目前越来越多汽车厂商在推进车联网的应用,车联网将实时记录用户在行驶过程中的驾驶习惯、活动路线、消费场所等等,在应用数据分析平台进行精准分析后,可以及时收集何时售出、何时故障及何时保修等一系列信息,由此从设计研发、生产制造、需求预测、售后市场及物流管理等环节进行优化,实现效率的提升,并给客户带来更佳的用户体验。
5.2 采购业务优化
提供数据可视化服务以帮助组织实现采购可视化,能够全面监督采购过程的决策,应用模块化和模拟化来建立大型数据库,并将其转化为有意义的信息,敏捷、透明的寻源与采购。为新产品、优化成本而寻找新的合格供应商满足生产需求。同时,通过供应商绩效评估和合同管理,使采购过程规范化、标准化、可视化、成本最优化。
5.3 供应商协同
客户日益个性化的定制需求,日渐频繁的产品迭代需求,向我们提出了柔性供应链,敏捷供应链的需求,这就要求建立良好的供应商关系,快速、精准实现双方信息的交互。双方库存与需求信息交互、VMI运作机制的建立,将降低由于缺货造成的生产损失。采购订单与生产订单通过各种渠道快速、准确的反应能力在当前集团化、全球化,多组织运作的环境下尤为重要。订单的准备周期,订单处理的速度在某种程度上决定了产品迭代的响应速度和代价。

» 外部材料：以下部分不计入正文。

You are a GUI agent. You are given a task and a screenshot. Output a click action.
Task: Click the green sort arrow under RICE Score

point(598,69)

有效的供应链计划系统集成企业所有的计划和决策业务,包括需求预测、库存计划、资源配置、设备管理、渠道优化、生产作业计划、物料需求与采购计划等。在这个环节中企业需要综合平衡订单、产能、调度、库存和成本间的关系,而且要评价当需求波动、市场变化、产品迭代时供应链成本的损益,计算供应链库存储备水平,这需要大量的数学模型、优化和模拟技术为复杂的生产和供应问题找到优化解决方案。[2]
5.4 供应链效率提升
利用基于大数据的地理分析技术 (Geoanalytics) 来整合优化供应链配送网络,建立高效的运输与配送中心管理,构建全业务流程的可视化、合理的配送中心间的货物调拨,提升MR(循环取货)和公铁联运等多式联运的运行效率,提高企业对业务风险的管控力,改善企业运作成本和响应速度。

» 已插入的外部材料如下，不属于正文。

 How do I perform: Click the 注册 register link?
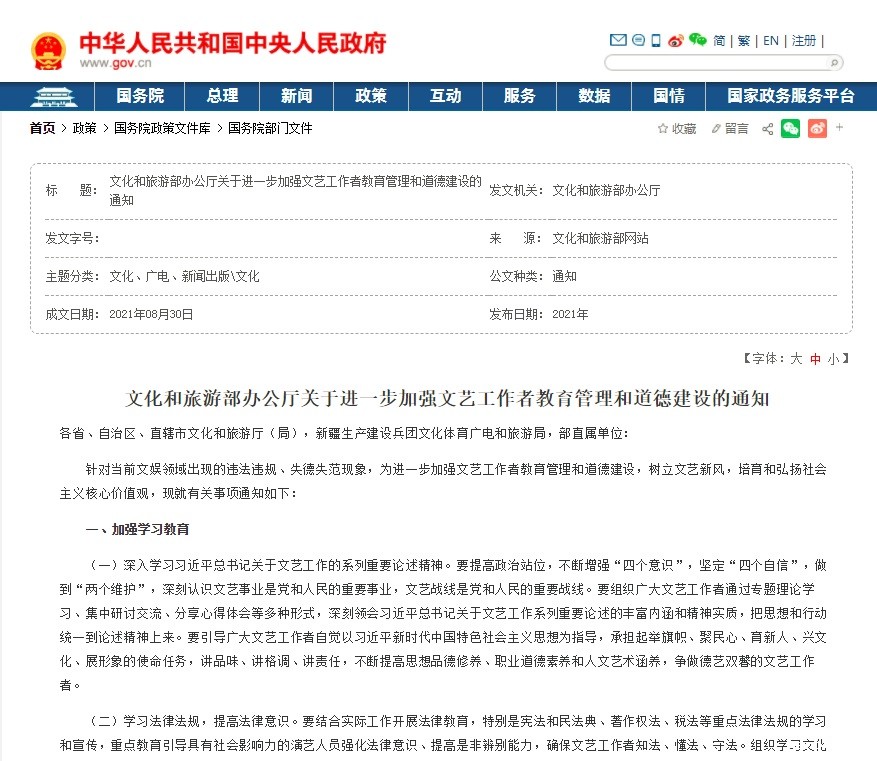click(803, 41)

供应链成本的另一个主要来源就是库存,通过大数据分析技术,对库存数据进行监控分析,建立数学模型计算最优的补货和库存协调机制消除过量的库存,降低库存持有成本。通过需求波动、响应时间、安全库存水平、采购提前期、最大库存设置、采购订购批量、采购变动等方面等参数的变化,动态的优化库存结构和库存水平设置。
5.5 供应链网络设计与优化
对于投资和扩建,企业从供应链角度分析的成本、产能和变化更直观、更丰富也更合理。企业需要应用足够多的情景分析和动态的成本优化模型,帮助企业完成配送整合和生产线设定决策。大数据能驱动更为复杂的专注于知识分享、信息共享和协作的供应商网路,从而让供应商网络不仅仅是完成交易而是带来增值。大数据正在变革供应商网络在新市场和成熟市场中形成、增长、扩张的方式。交易不再是唯一的目标,创建知识信息共享型的网络更为重要。[3]
汽车行业供应链作为最复杂的供应链之一,其供应链网络涵盖采购、制造、物流、销售等等诸多环节,每一个网络节点,均可以通过大数据的应用,实现业务的优化,并发现新的利润增长点,见表1。
5.6 风险预警
在大数据与预测性分析中,有大量的为供应链提供风险预警的机会。问题预测可以在问题出现之前就准备好解决方案,避免措手不及造成经营灾难。在统计学中,相关性虽然“快速而随性”但却能够让我们深入了解变量,解释发生了什么。通过检验变量之间可能的联系,并进行因果检验,建立模型,分析因果关系,优化策略,通过检测替身以预测未来,可以减少“黑天鹅”的事件发生。例如某汽车企业,建立了其供应链网络的地理位置信息库,发生在涉及供应链网络区域300公里范围内发生的自然灾害事件、环境污染事件、公共安全事件等等都将被监控分析和评估,以提前预测供应链受到的影响,以及可能对生产造成的影响,并提前制定应对措施,比如日本某地区地震,可能导致哪些进口零件到货延迟,导致哪些国内供应商原材料无法到位等等。
6 结语
目前传统供应链已经在使用大量的结构化数据,企业部署了先进的供应链管理系统,将资源数据,交易数据,供应商数据,质量数据等等存储起来用于跟踪供应链执行效率,成本,控制产品质量等。但要让数据发挥更大价值,要能够接受来自第三方系统的数据,要能够共享、集成、存储和搜索来自众多源头的庞大数据,并加快反馈速度,增强协同性、加快決策制定和提高透明度
将高级数据分析技术与供应链管理理论相结合并应用于更大的数据集合当中,这个数据集合的体量、速度和多样性需要借助于大数据技术工具来分析,需要通过大数据分析使供应链可视化,能够使我们清晰的看到供应链网络中供应商的多层次结构,同时,需要借助供应链管理专业人士的技能,通过提供精准实时的商业洞察来持续感知和反馈解决SCM相关的问题。
参考文献:
[1]洪健,曾雪芳,陈金玉.物资全供应链大数据应用方法研究[J].物流工程与管理,2017,39(3):65-67.
[2]张东翔.基于大数据应用的供应链绩效管理研究[D].石河子大学,2017.
[3][美]娜达·R·桑德斯(Nada R.Sanders)大数据供应链:构建工业4.0时代智能物流新模式.中国人民大学出版社,2015.